More turmoil at Cricket South Africa as president and COO depart
Chris Nenzani has stepped down early as the president of Cricket South Africa amid further turbulence at the national governing body for the sport.
CSA announced today that Nenzani had submitted his resignation to the board on Monday, three weeks before his term was due to tend.
His departure follows that of chief operating officer Naasei Appiah, who had been suspended, and has now been dismissed after being found guilty of “transgressions of a serious nature.”
There are also serious doubts over the future of chief executive Thabang Moroe, who has been suspended since last December.
Nenzani had been president of the governing body since 2013, and served two three-year terms, with the latter extended by a year following a change to the constitution that allowed him to continue overseeing the body during a period of instability.

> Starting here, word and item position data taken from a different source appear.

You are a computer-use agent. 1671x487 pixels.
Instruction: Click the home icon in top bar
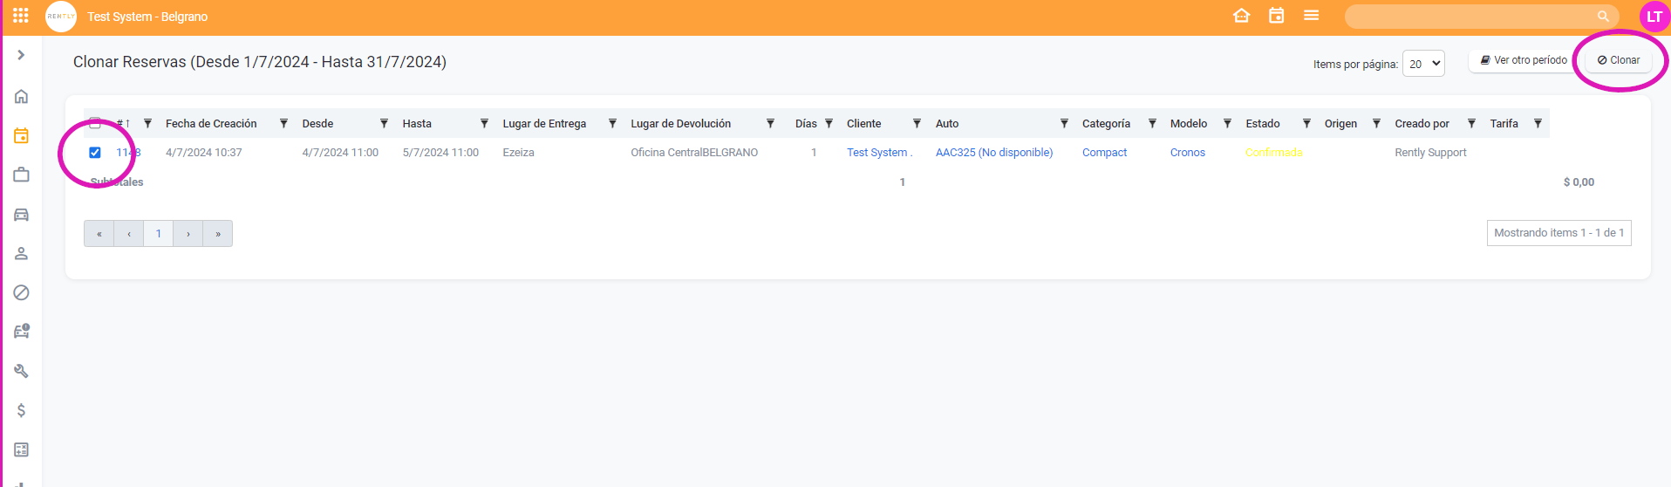tap(1241, 16)
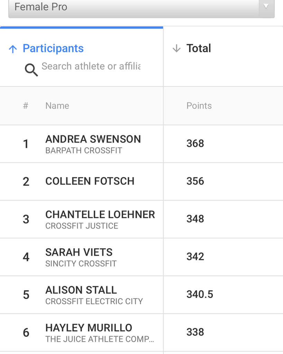
Task: Click Andrea Swenson's 368 points score
Action: (x=195, y=143)
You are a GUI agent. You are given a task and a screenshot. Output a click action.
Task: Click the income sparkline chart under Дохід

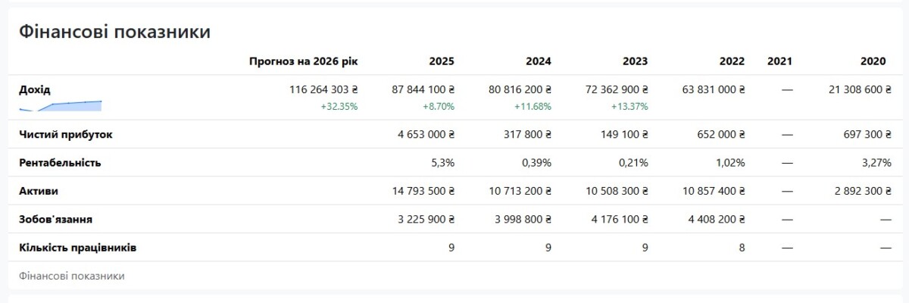[61, 106]
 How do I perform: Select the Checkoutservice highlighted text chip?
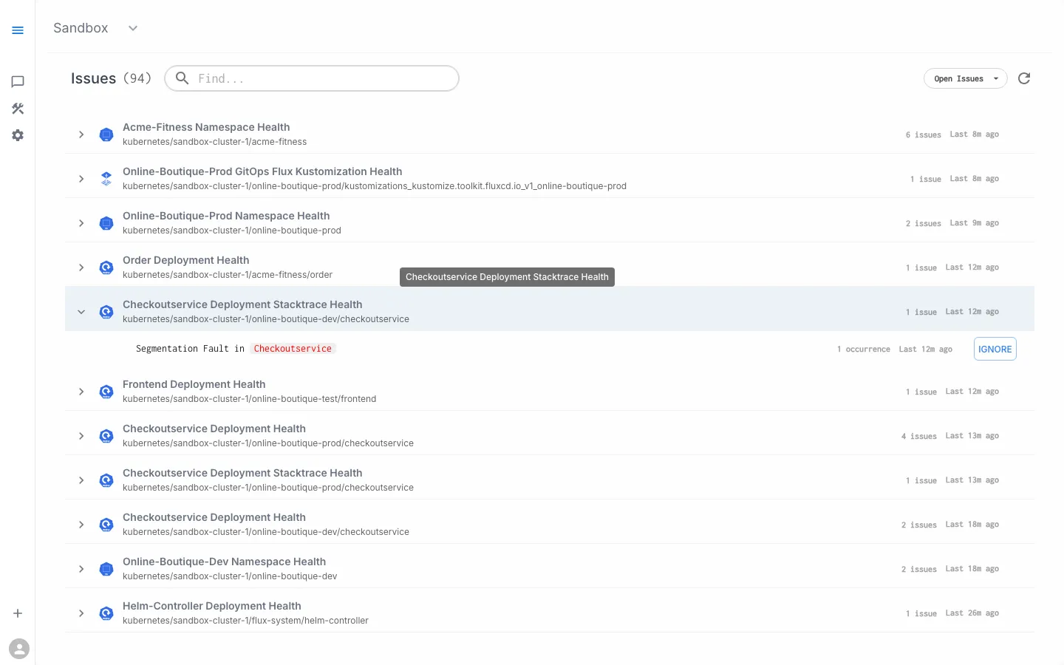293,348
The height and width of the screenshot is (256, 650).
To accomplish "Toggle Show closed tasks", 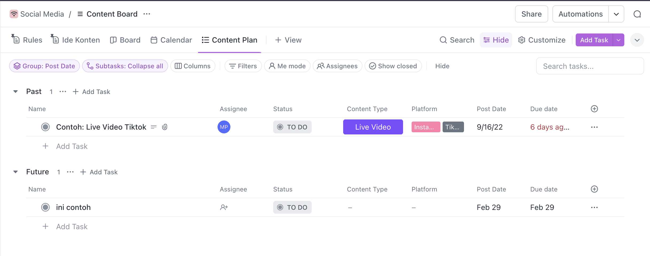I will click(x=393, y=66).
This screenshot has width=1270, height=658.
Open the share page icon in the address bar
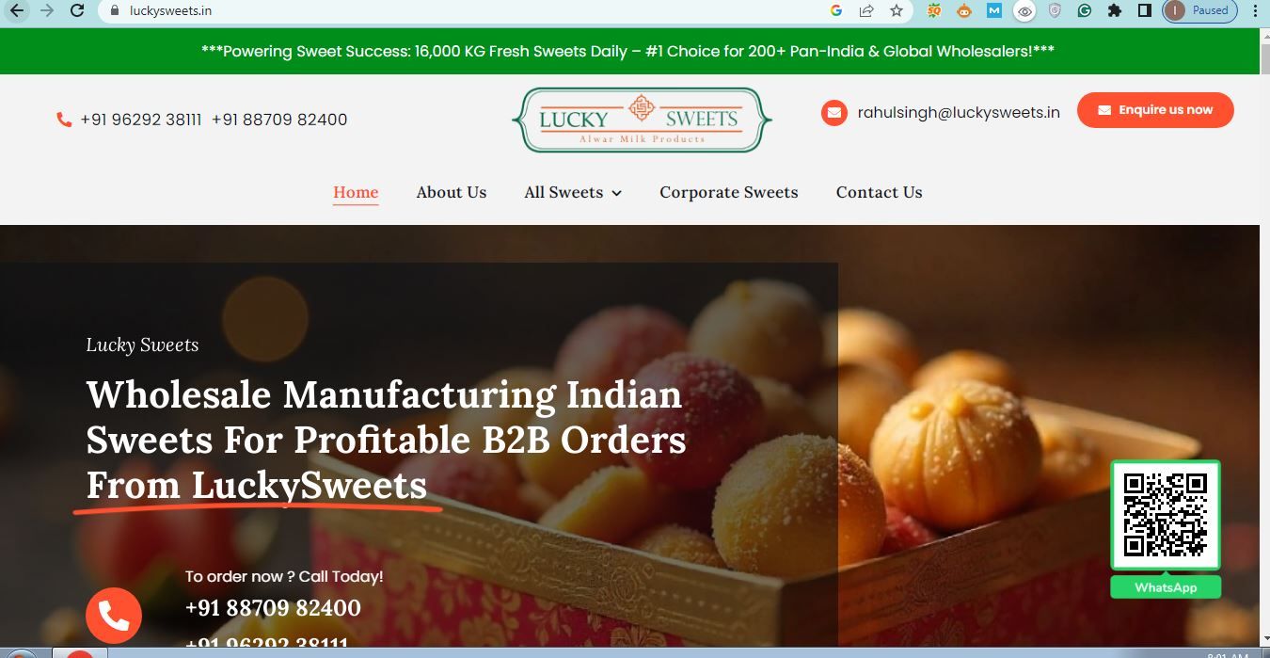click(x=866, y=11)
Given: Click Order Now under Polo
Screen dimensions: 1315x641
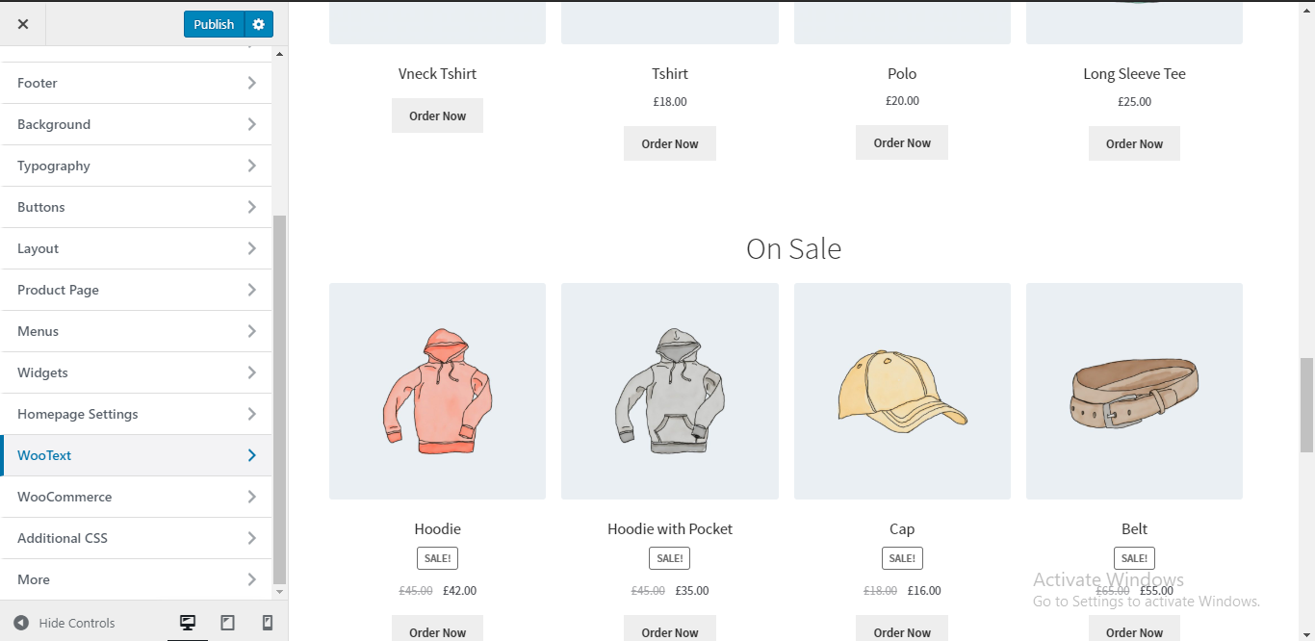Looking at the screenshot, I should [902, 142].
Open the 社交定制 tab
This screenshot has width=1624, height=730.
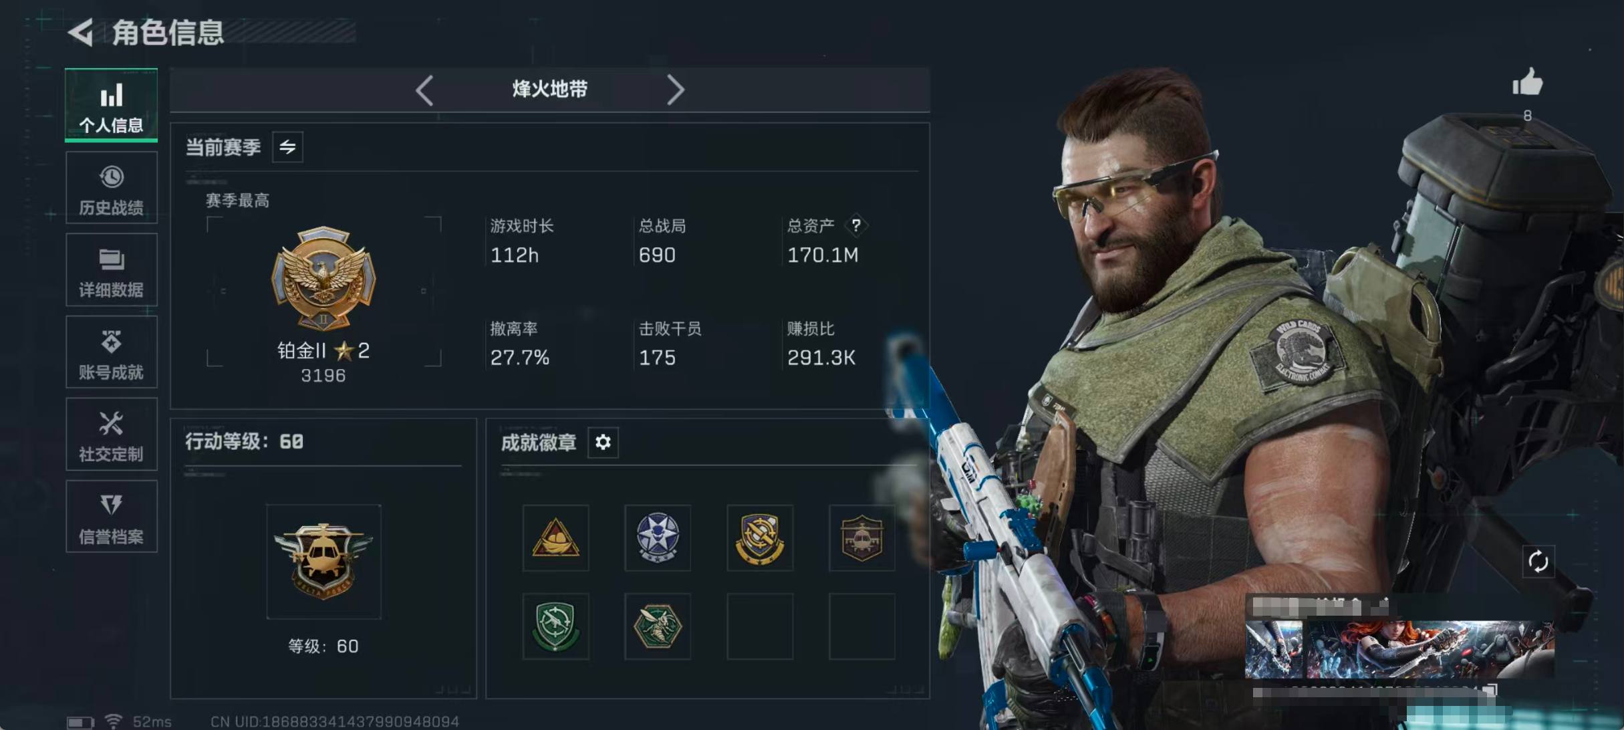(112, 434)
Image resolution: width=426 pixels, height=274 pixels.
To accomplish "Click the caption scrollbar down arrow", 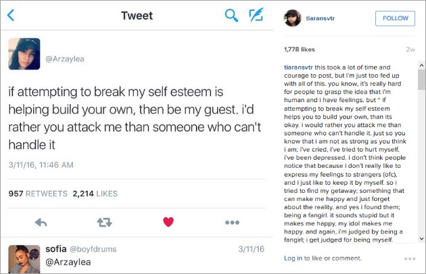I will pyautogui.click(x=421, y=238).
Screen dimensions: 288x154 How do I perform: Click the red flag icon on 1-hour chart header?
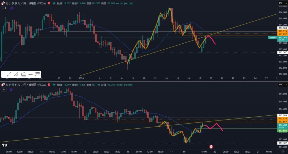[49, 84]
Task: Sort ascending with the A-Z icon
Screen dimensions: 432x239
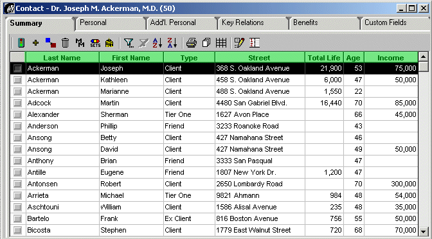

However, his leadership has recently come under heavy criticism amid disputes over the domestic competition structure, the value of commercial rights and opportunities for black players and officials, with several board members resigning and other executives suspended, while some sponsors, including Standard Bank, have walked away.
CSA gave no reason for Nenzani’s decision but said in a statement that he had “provided valuable leadership, insight, assistance and direction in advancing the game of cricket with a focus on achieving transformation and access for the majority of the South African population.”
A new president will be installed at an annual general meeting on 5 September.
With the completion of his disciplinary process, Appiah has had his contract terminated with immediate effect.
In a separate statement, CSA said it “views the conclusion of this matter as critical in allowing the organisation to firmly focus its resources and energy towards serving the game of cricket."
Moroe was suspended on the same day that Standard Bank announced it would be ending its main sponsorship deal with the South African men’s team when its contract expired this April.
Betway, the international online betting company, signed a major deal with CSA in July, and this runs until 2023.
CSA launched the Mzansi Super League, a new domestic Twenty20 competition in 2018, but has been able to secure a fee for television rights, which has meant the two competitions to date have cost in excess of R200 million ($11.5 million).
The governing body is projecting losses of R654 million over the four-year cycle ending in April 2022, and has clashed with the South African Cricketers’ Association over planned changes to the domestic structure, performing a u-turn when the union said it would cost the jobs of up to 70 cricketers and moved to take legal action.
On top of this, South Africa, traditionally one of the strongest cricketing nations, have had a lean year, with the men’s team failing to progress beyond the group stage of the 2019 World Cup, and now ranked only sixth in elite test cricket, while various tours have been called off as a result of the coronavirus pandemic.